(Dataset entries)
☆ ☆ ☆ ☆ ☆ ☆ ☆

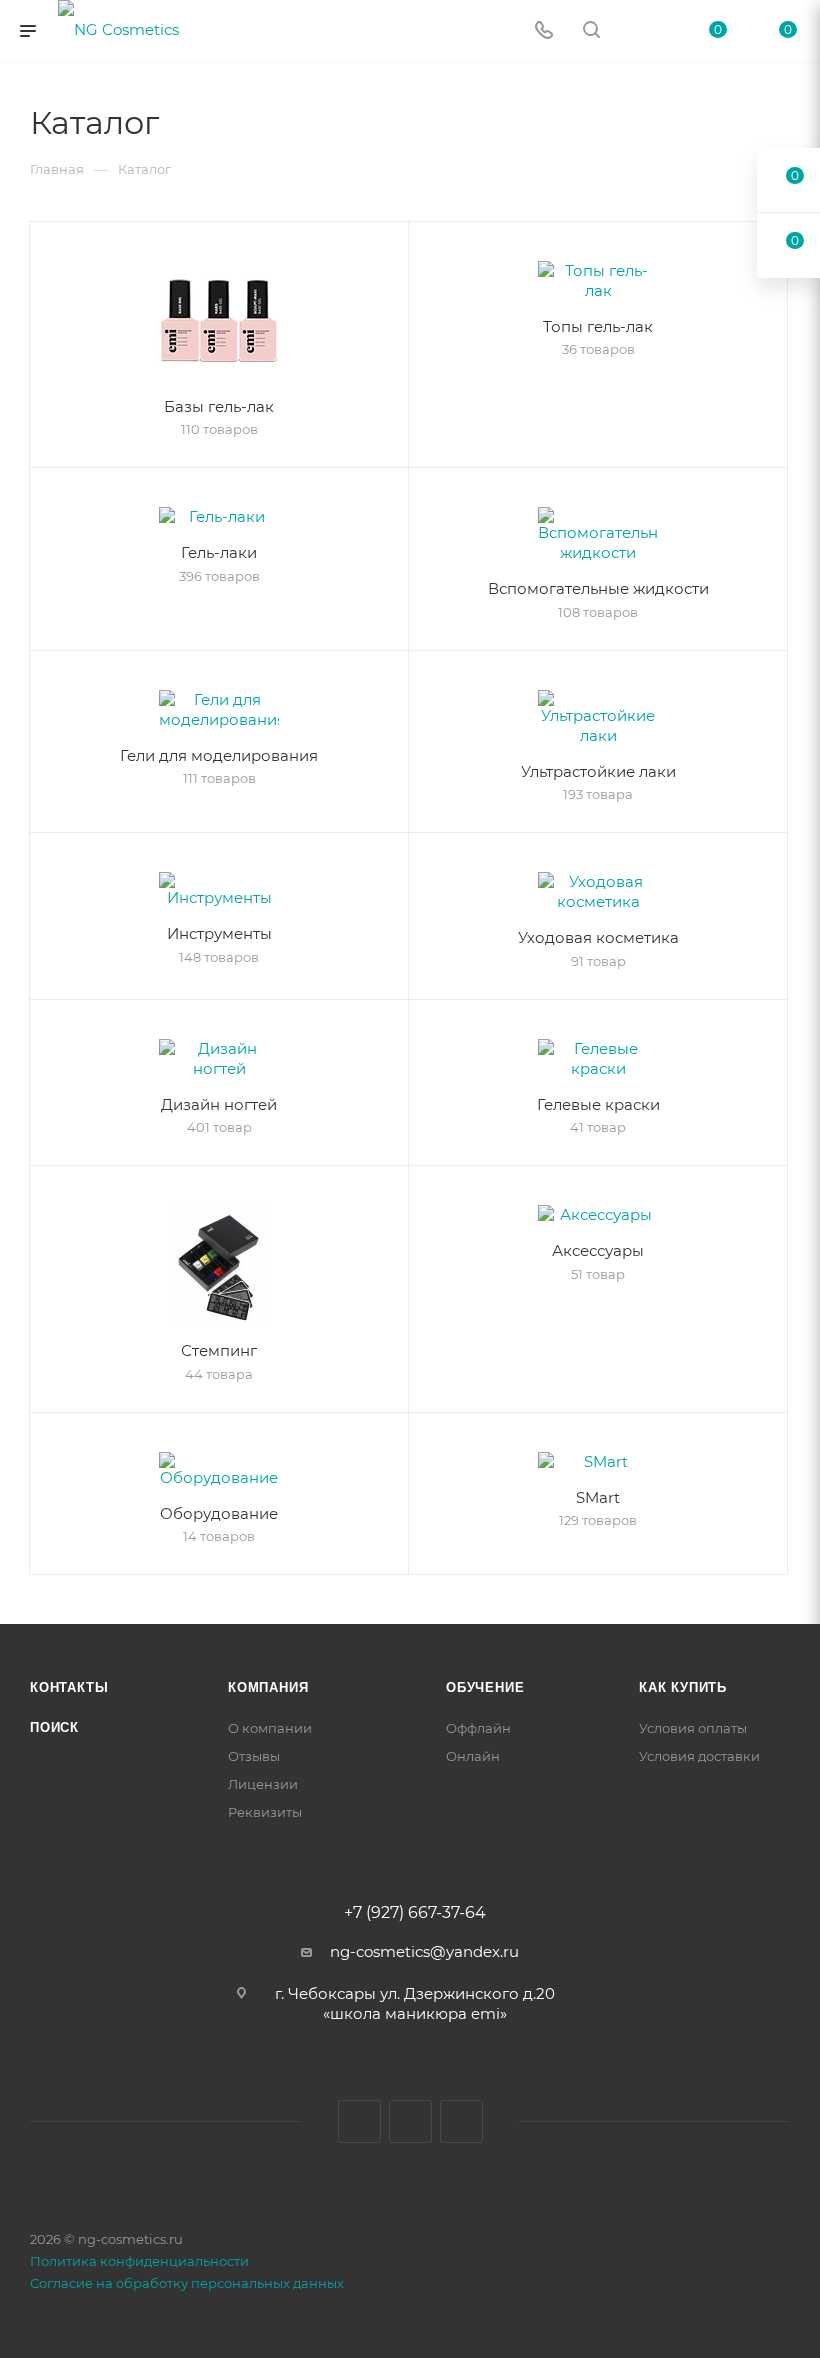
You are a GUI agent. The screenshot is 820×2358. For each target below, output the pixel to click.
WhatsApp (461, 2121)
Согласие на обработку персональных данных (187, 2283)
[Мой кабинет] (639, 31)
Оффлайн (478, 1728)
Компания (268, 1687)
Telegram (410, 2121)
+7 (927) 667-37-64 (415, 1913)
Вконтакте (359, 2121)
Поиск (54, 1727)
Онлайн (473, 1756)
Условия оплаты (693, 1728)
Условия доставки (699, 1756)
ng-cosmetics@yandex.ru (424, 1951)
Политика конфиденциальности (139, 2261)
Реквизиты (265, 1812)
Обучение (485, 1687)
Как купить (683, 1687)
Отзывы (254, 1756)
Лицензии (263, 1784)
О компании (270, 1728)
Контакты (69, 1687)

☆ ☆ ☆ ☆ ☆ ☆ ☆

**Try it:** Your task is to copy exactly, and only, the lines from the line with "Онлайн (473, 1756)" through the last line of the entries, both included.

**Your response:**
Онлайн (473, 1756)
Условия оплаты (693, 1728)
Условия доставки (699, 1756)
ng-cosmetics@yandex.ru (424, 1951)
Политика конфиденциальности (139, 2261)
Реквизиты (265, 1812)
Обучение (485, 1687)
Как купить (683, 1687)
Отзывы (254, 1756)
Лицензии (263, 1784)
О компании (270, 1728)
Контакты (69, 1687)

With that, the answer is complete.